The Hammonds were convicted of arson after a fire they said they started on their property to burn off wildfire-threatening invasive species inadvertently spread onto federal land, consuming 139 acres. The government charged they were covering up evidence of poaching, and the jury bought the prosecution’s arguments. A new controversy arose after it was ruled the trial court sentence was not harsh enough, and Chief Judge Ann Aiken of the United States District Court for the District of Oregon tacked on an additional five years.

“The Hammond family does not want an armed standoff, and nobody has a right to force one on them,” Oath Keepers told its members. “Since Dwight and Steven Hammond, through their attorney, have made it clear they intend to turn themselves in and serve out the additional time, Oath Keepers cannot, and will not, try to interfere with that decision (peaceable assembly and protest is, of course, fine, but going beyond that against their wishes is not).”

“The 3% of Idaho, 3% of Oregon, The Oregon Constitutional Guard, and PPN organizations in no way condone nor support these actions,” the 3% of Oregon declared in a Facebook press release. “They do not mirror our vision, mission statement, or views in regards to upholding the Constitution, The Rule of Law, or Due Process.”

Also complicating matters for the protesters, some of the locals are scared. And the ranchers at the heart of the dispute, through their lawyer, declared they have nothing to do with the takeover.

Ammond Bundy disagrees with Oath Keepers, says the Hammonds distancing themselves has been coerced after government threats, and has put out a call for people to come to Oregon and support his actions.

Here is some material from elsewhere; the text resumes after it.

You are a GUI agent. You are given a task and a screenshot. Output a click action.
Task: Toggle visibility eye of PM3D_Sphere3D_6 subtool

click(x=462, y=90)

So now what we have is a serious split between those who do not agree with Bundy’s methods, and an angry backlash against anyone speaking out against his actions, with plenty of name-calling going in both directions.

That schism has to please those who benefit from an opportunity to “divide and conquer,” and that’s very apparent on social media. But here’s the thing — even if you are someone who opposes the action, you’re still affected by it. Like it or not, we’re all in it up to our necks.

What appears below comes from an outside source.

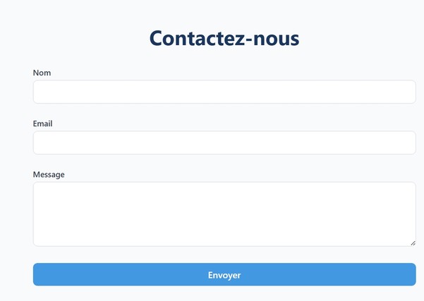Image resolution: width=424 pixels, height=301 pixels.
Task: Click the textarea's bottom-right resize grip
Action: pos(413,243)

That’s because the monopoly of violence “progressives” will use the Oregon occupation to tar everyone who believes in the right to keep and bear arms as an “insurrectionist,” an “extremist” and a “domestic terrorist.” That will be extended to mainstream groups like NRA, always a convenient media punching bag. And the smear job won’t be limited to gun rights defenders. Expect it to cover anyone who espouses “conservative” values. And expect attacks on the Republicans, especially on the presidential candidates.

Don’t be surprised to see some in the GOP reconsider how committed they’re willing to be opposing Obama’s anticipated executive orders. And don’t’ be surprised to see the administration looking to emergency powers to deal not just with the Oregon situation, but to do whatever they think they can get away. Don‘t be surprised to see Democrats, gun-grabber groups and the press cheering it on.

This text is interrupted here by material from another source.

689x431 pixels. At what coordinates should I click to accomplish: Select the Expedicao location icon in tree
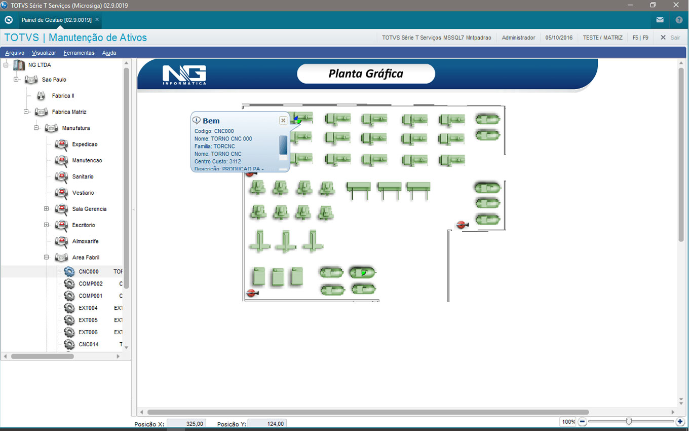point(61,145)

There are still plenty of unknowns, including how many people are actually at the wildlife refuge, and what it is that would induce them to depart. When questioned by CNN, Ammon Bundy spoke in general terms, making it sound like nothing less than the dismantling of the federal Leviathan is what it will take. His colleague John Ritzenheimer sounded more fatalistic, in what could be characterized as a “goodbye” video message to his family.

So what are the administration’s options? Assuming functionaries had their New Years weekends cut short, you can bet they‘re focus-grouping and war-gaming, and weighing scenarios and options. You can also bet special tactical teams are on alert, if not on their way — and if DOJ approaches this as domestic terrorism, the feds will totally marginalize the local sheriff.

They could talk the guys down, although from the rhetoric of the takeover leaders and Bundy’s conviction that he is carrying out the Lord’s will, that doesn’t sound likely. If they do come out, don’t expect the Justice Department to show leniency.

They could lay siege and wait them out, turn off all power and water, and see if a week or two might soften some resolve. On the other hand, depending on how many answer Bundy‘s call, the enforcers could find the greater cause for their concern is amassing outside their perimeter.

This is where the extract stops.